In a large bowl, cover the rice with water by 3 inches and whisk for 30 seconds and drain off the cloudy water. Then repeat once or twice, or until the water is mostly clear. Drain off the water again. (This is a faster method than rinsing.)
In a large Dutch oven or large oven-proof saucepan over medium-high heat, heat the oil until shimmering. Add three-quarters of the chopped onion and the garlic and cook, stirring, until it starts to become translucent, about 3 minutes.

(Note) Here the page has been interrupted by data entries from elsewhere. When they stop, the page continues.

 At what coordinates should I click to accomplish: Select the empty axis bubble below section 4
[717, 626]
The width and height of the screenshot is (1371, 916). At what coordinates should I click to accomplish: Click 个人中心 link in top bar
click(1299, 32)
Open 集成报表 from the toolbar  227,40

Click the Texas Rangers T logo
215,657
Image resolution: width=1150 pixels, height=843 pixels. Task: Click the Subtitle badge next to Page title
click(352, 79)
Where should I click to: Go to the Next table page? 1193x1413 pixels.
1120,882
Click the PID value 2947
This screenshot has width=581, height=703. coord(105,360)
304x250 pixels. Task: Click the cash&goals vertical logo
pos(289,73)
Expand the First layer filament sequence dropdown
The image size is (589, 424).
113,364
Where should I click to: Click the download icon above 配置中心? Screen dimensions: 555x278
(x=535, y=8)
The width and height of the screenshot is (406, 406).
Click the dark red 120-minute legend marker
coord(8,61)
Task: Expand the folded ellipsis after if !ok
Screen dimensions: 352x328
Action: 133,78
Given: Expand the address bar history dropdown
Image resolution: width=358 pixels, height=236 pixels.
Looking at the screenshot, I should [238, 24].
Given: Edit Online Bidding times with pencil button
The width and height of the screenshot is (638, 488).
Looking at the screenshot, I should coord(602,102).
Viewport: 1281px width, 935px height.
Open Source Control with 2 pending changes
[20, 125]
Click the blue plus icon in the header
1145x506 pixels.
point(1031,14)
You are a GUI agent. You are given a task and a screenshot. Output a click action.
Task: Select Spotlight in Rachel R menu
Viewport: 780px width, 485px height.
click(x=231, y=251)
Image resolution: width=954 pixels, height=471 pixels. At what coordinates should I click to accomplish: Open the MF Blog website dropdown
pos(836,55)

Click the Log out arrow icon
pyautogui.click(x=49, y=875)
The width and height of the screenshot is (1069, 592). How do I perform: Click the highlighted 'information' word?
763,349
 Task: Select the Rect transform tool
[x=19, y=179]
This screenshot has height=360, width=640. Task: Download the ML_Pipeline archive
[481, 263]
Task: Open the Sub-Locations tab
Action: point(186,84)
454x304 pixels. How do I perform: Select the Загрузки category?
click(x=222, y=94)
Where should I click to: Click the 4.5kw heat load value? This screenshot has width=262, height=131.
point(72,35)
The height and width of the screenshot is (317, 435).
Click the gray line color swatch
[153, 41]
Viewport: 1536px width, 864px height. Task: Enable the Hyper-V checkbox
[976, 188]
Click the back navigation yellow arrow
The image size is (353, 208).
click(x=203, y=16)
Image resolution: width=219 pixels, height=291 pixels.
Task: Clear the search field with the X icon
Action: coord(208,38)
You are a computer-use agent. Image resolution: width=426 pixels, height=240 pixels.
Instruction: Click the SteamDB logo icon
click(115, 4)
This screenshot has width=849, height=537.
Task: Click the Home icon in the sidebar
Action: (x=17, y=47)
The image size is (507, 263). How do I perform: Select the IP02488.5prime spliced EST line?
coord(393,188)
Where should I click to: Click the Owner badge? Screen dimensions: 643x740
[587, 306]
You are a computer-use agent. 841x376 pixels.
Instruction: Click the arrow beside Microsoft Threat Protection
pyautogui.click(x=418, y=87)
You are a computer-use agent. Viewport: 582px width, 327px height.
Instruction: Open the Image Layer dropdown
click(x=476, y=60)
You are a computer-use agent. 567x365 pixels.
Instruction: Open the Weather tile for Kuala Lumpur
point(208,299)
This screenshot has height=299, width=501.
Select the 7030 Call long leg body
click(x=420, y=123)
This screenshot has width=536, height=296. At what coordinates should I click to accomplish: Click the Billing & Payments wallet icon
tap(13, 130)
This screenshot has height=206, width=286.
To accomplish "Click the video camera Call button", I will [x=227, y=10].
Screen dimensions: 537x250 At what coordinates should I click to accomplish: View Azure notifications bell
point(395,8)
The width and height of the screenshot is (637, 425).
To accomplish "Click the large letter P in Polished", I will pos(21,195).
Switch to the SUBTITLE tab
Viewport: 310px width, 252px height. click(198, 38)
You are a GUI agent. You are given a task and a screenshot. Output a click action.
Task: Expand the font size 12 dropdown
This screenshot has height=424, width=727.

Add the cumin, coriander and paprika and cook, stirring, until fragrant, 30 seconds. Add the rice, squash, water and beans and stir to combine, pressing the mixture so the rice is barely covered by the liquid. Increase the heat to high to bring the liquid to a simmer, then turn off the heat, cover and transfer to the oven. Bake for 30 minutes, or until the rice has absorbed the water and the squash is tender.
Meanwhile, in a small bowl combine the remaining chopped onion with the tomato, jalapeño and cilantro. Taste and season with salt as needed.
Divide the baked rice among serving bowls. Top each serving with the salsa, slices of avocado, a squeeze of fresh lime and spoonfuls of sour cream. Serve hot.
Yield: 4 to 6 servings
Make ahead: The salsa can be refrigerated for up to 3 days before use.
Storage notes: The finished dish can be refrigerated in an airtight container for up to 5 days and frozen for up to 3 months. Thaw and reheat in a 300-degree oven.